To capture more granular changes in behavior over time and across settings, brief assessments (those that take a couple of minutes or seconds to complete) can be delivered on devices that individuals carry on their person including smartphones and smartwatches. However, it is more challenging to systematically evaluate web-based assessments that are administered in this way, as the research environment (ie time and space) is uncontrolled. Although it is possible to compare outcomes from a high-frequency field assessment to outcomes from a low-frequency laboratory assessment, scientists must consider that the contexts in which the data are being collected are very distinct from one another.
Therefore, the authors propose that a controlled environment may not be necessary, nor appropriate, to validate such flexible data collection tools. An alternative is to compare outcomes from a high-frequency field assessment to outcomes from another high-frequency field assessment, both administered in the same temporal and spatial context. Dr. Gareth Griffith of Bristol's Medical School said: "In the absence of controlled laboratory conditions, researchers must instead rely on collecting information on the respondent context, and accounting for this in further analyses."
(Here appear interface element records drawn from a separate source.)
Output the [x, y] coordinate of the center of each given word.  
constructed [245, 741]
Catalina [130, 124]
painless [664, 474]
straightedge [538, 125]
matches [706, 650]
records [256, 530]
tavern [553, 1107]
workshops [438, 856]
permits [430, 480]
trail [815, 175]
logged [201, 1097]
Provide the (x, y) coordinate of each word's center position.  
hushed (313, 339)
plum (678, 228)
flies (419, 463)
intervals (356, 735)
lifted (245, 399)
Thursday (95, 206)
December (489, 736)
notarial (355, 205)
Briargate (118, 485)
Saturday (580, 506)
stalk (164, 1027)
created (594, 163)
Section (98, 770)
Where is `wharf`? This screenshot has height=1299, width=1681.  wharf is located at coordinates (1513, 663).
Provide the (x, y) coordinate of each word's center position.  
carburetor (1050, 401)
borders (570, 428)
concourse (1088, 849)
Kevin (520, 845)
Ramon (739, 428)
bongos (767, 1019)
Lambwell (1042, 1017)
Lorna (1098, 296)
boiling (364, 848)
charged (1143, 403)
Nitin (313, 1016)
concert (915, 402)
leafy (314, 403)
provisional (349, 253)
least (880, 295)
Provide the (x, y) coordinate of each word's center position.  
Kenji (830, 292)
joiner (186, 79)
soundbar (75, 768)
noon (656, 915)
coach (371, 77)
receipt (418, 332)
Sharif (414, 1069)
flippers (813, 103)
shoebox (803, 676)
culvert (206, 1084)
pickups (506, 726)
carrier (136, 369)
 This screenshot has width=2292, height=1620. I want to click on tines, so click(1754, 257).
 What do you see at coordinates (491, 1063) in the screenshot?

"Using brief assessments allows researchers to collect data frequently, perhaps a couple of times per week or per day, without causing too much burden to participants," said study author and Senior Research Associate at the University of Bristol's School of Psychological Science, Dr. Jennifer Ferrar. "However, this will depend on the specific assessment and the population being studied. Someone with a medical condition might have a much lower threshold for the number of assessments they can comfortably complete than a healthy control might have. This is not only an ethical issue but can negatively impact participant engagement and data quality. Ideally, we want the assessments to be as brief as possible but removing components of the assessment might weaken its validity. These are important tools, but as with any tool, we need to ensure that they are used appropriately."